In preparing for the sentencing hearing, defense counsel spoke with Washington about his background but did not seek out character witnesses or request a psychiatric examination. The counsel's decision not to present evidence concerning Washington's character and emotional state reflected his judgment that it was advisable to rely on the plea colloquy for evidence as to such matters, thus preventing the state from cross-examining Washington and from presenting psychiatric evidence of its own. Counsel did not request a presentence report because it would have included Washington's criminal history and thereby would have undermined the claim of no significant prior criminal record.

Finding numerous aggravating circumstances and no mitigating circumstance, the trial judge sentenced Washington to death on each of the murder counts. The Florida Supreme Court affirmed Washington's sentences on direct appeal.

Washington then sought collateral relief in state court on the ground, inter alia, that counsel had rendered ineffective assistance at the sentencing proceeding in several respects, including his failure to request a psychiatric report, to investigate and present character witnesses, and to seek a presentence report. The trial court denied relief, and the Florida Supreme Court affirmed.
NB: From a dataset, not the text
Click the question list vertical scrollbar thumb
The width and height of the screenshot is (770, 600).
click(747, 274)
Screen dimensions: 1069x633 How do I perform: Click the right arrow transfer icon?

Washington then filed a habeas corpus petition in Federal District Court advancing numerous grounds for relief, including the claim of ineffective assistance of counsel. After an evidentiary hearing, he was denied relief, as it was concluded that although counsel made errors in judgment in failing to investigate mitigating evidence further than he did, no prejudice to Washington's sentence resulted from any such error in judgment.
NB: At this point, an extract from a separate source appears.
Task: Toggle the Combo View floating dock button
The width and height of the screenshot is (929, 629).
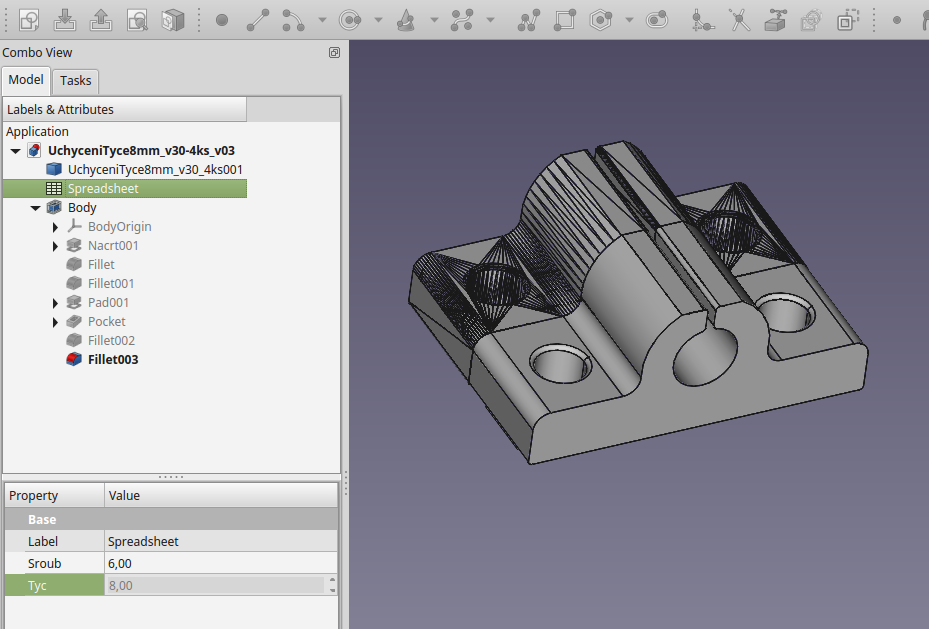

The United States Court of Appeals for the Fifth Circuit, in a three judge panel, determined that Washington had been ineffectively represented. However, the state of Florida appealed the decision, and the appeal occurred while the United States Court of Appeals for the Eleventh Circuit was statutorily created from a part of the Fifth Circuit.

The United States Court of Appeals for the Eleventh Circuit en banc, reversed the Fifth Circuit's ruling, stating that the Sixth Amendment accorded [466 U.S. 668, 669] criminal defendants a right to counsel rendering "reasonably effective assistance given the totality of the circumstances." After outlining standards for judging whether a defense counsel fulfilled the duty to investigate nonstatutory mitigating circumstances and whether counsel's errors were sufficiently prejudicial to justify reversal, it remanded the case for application of the standards.

The State of Florida appealed the decision to the United States Supreme Court, which granted certiorari.

Decision
The Supreme Court began its decision with the idea that the Sixth Amendment right to counsel "exists, and is needed, in order to protect the fundamental right to a fair trial." A fair trial is one in which "evidence subject to adversarial testing is presented to an impartial tribunal for resolution of issues defined in advance of the proceeding." Criminal defendants require counsel's skill and knowledge in order to be able to successfully rebuff the state's attempt to imprison or execute them. Accordingly, the Court has ruled that counsel must be appointed for criminal defendants if they cannot afford to hire their own counsel.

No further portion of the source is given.